Declaration of conflicting interests
The author(s) declared the following potential conflicts of interest with respect to the research, authorship, and/or publication of this article: The grant awarded by the Netherlands Organisation for Scientific Research required a cash contribution from a private party. MS Sherpa B.V., a company that has developed a self-monitoring app for MS, provided a cash contribution of 15% of this subsidy.
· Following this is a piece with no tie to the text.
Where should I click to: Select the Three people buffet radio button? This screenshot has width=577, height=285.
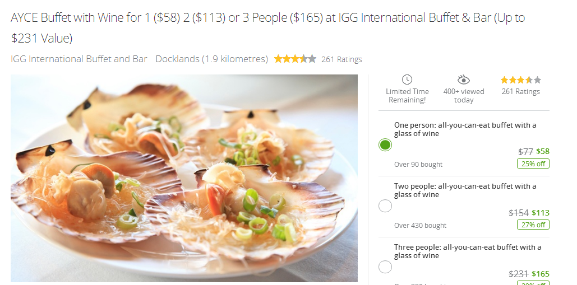pos(385,267)
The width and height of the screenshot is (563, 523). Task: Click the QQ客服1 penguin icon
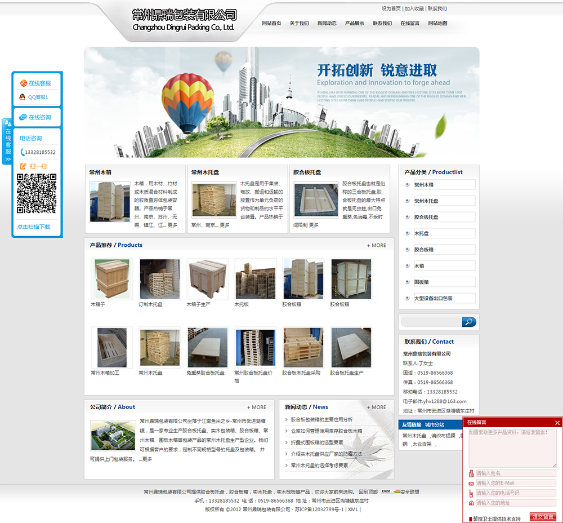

In line with our consortium agreement (Final version 2019-05-16 41), our research was conducted independently; MS Sherpa B.V. had no influence on the design, analysis or outcomes of our research.
Funding
The author(s) disclosed receipt of the following financial support for the research, authorship, and/or publication of this article: This work was supported by the Dutch National MS Foundation and the Netherlands Organisation for Scientific Research (NWO Data2Person Project 628.011.025).